• [Problem]: Across all the records, filter for lines with the word "computer" and copy them.

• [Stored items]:
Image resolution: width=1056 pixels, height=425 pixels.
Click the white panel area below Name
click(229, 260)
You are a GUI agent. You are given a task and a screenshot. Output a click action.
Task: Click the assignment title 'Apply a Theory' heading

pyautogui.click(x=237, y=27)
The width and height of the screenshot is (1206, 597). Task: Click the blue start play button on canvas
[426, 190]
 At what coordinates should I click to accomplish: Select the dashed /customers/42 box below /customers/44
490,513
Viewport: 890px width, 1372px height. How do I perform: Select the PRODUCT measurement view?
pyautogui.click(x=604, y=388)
---
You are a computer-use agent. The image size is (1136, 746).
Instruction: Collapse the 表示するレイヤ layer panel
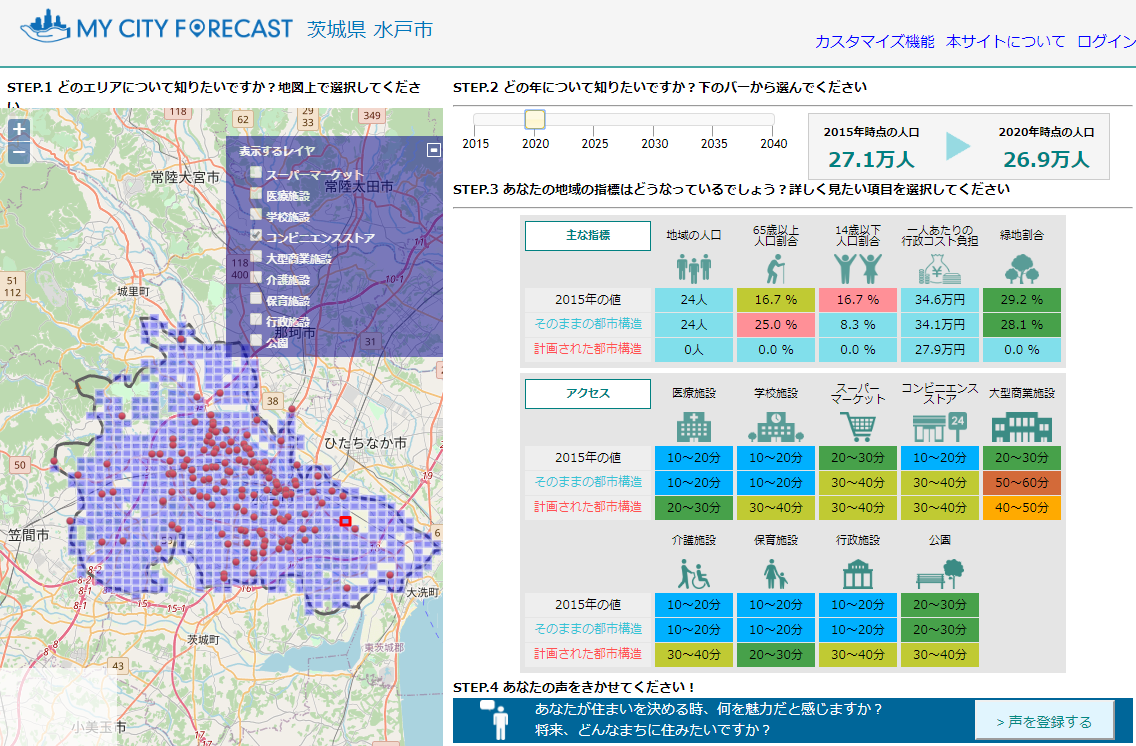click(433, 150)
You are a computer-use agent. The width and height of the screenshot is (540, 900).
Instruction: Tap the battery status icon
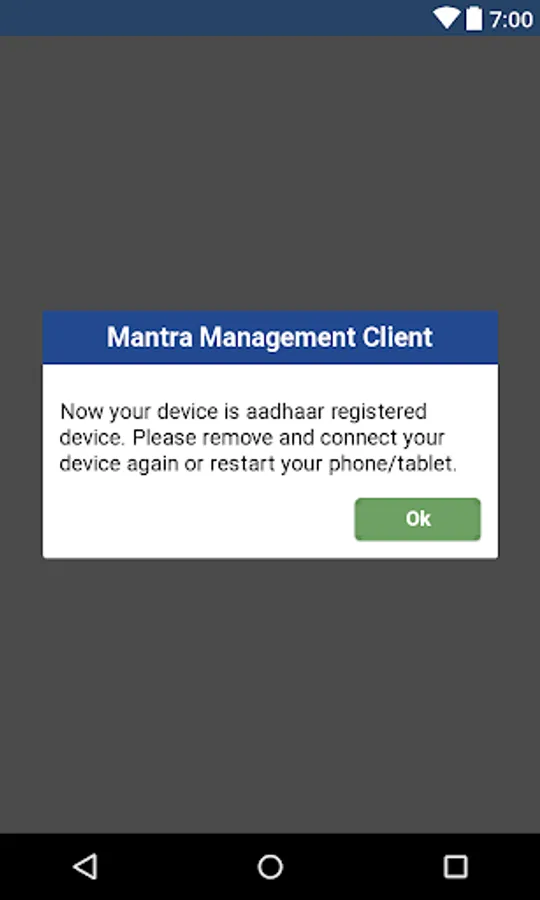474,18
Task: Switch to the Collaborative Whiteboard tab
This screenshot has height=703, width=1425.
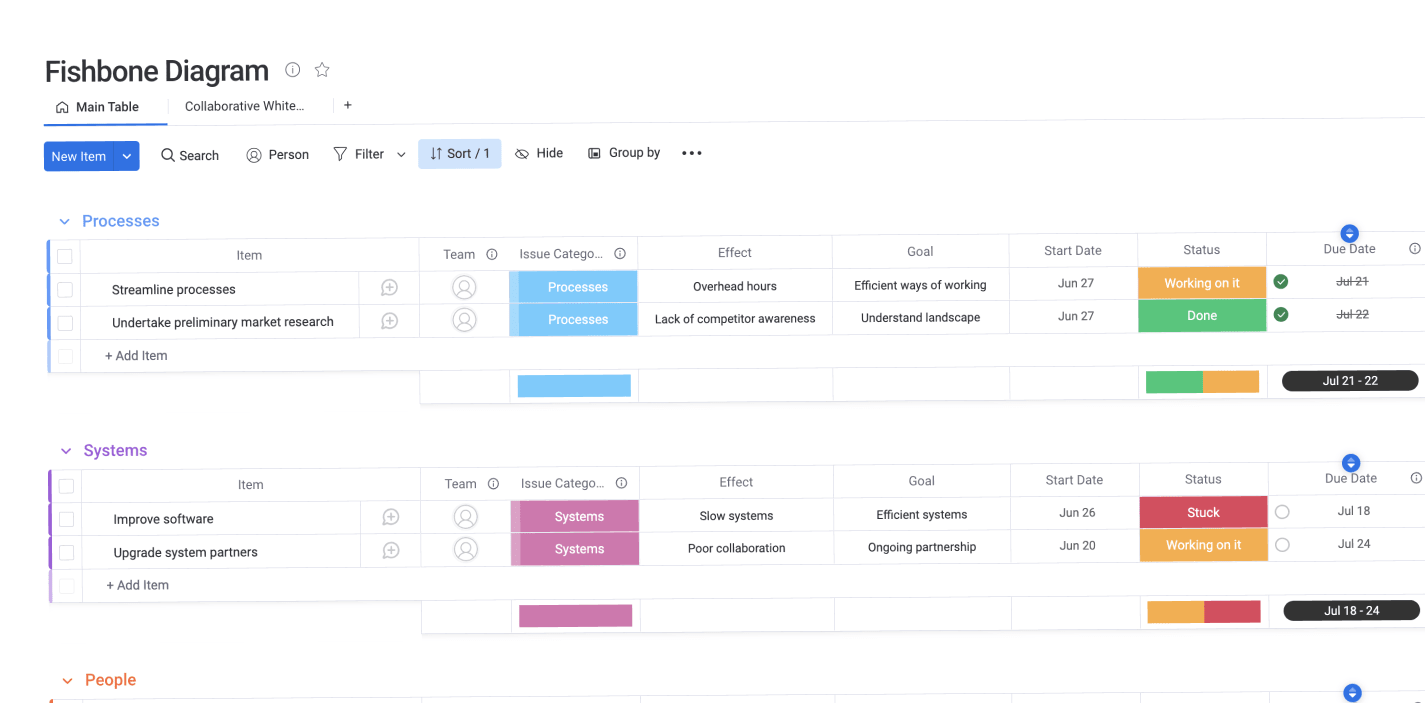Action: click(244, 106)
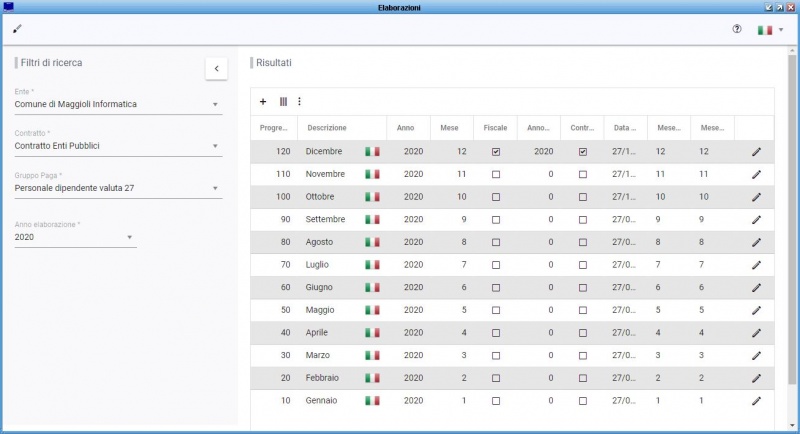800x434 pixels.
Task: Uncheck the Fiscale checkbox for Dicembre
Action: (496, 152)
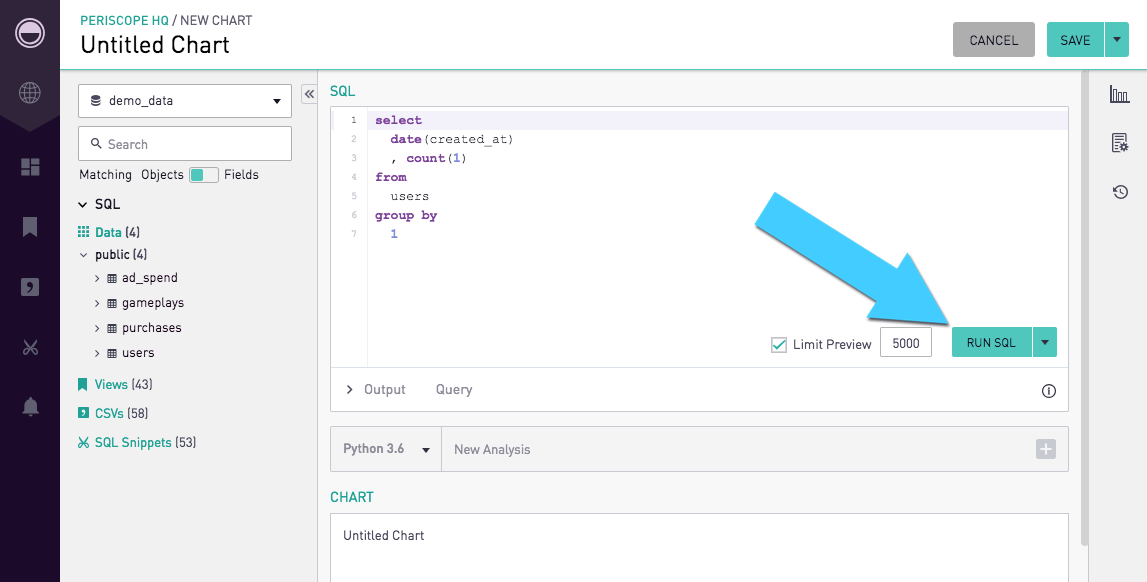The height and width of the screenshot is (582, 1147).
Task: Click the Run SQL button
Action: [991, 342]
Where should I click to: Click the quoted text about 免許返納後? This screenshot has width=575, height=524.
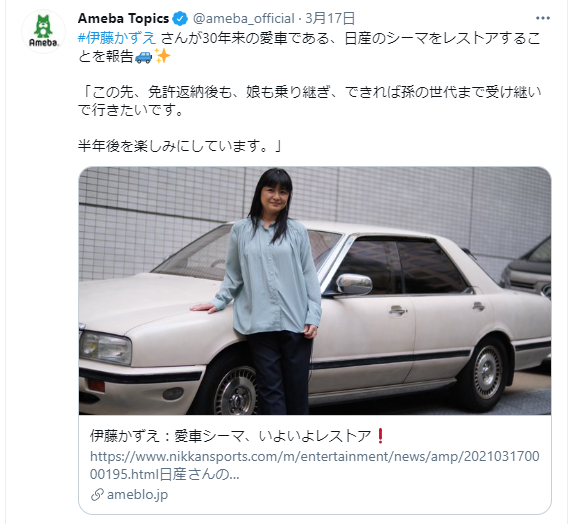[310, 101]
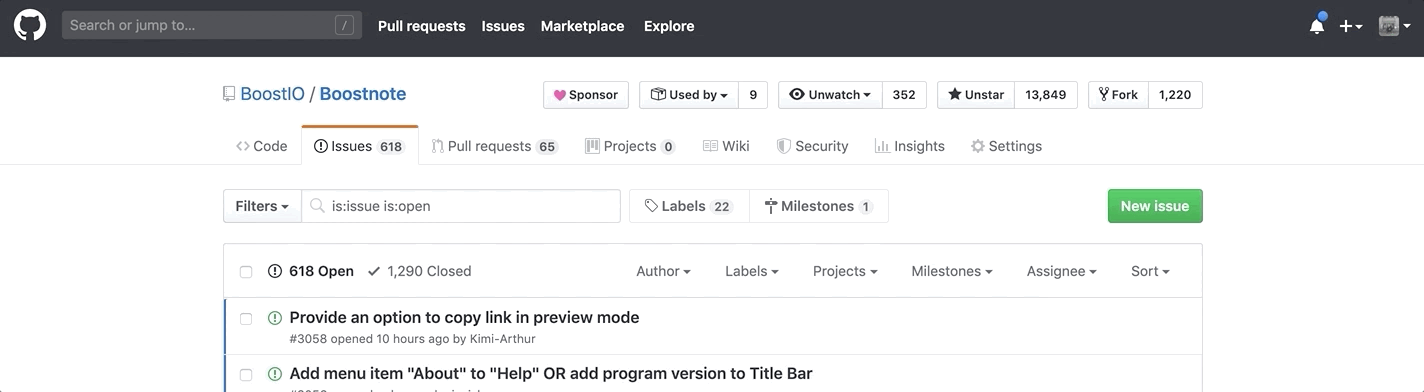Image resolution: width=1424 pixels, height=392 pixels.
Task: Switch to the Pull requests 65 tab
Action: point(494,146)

• [Written solution]:
You are a computer-use agent. The image size is (1136, 746).
You are a computer-use agent. The width and height of the screenshot is (540, 900).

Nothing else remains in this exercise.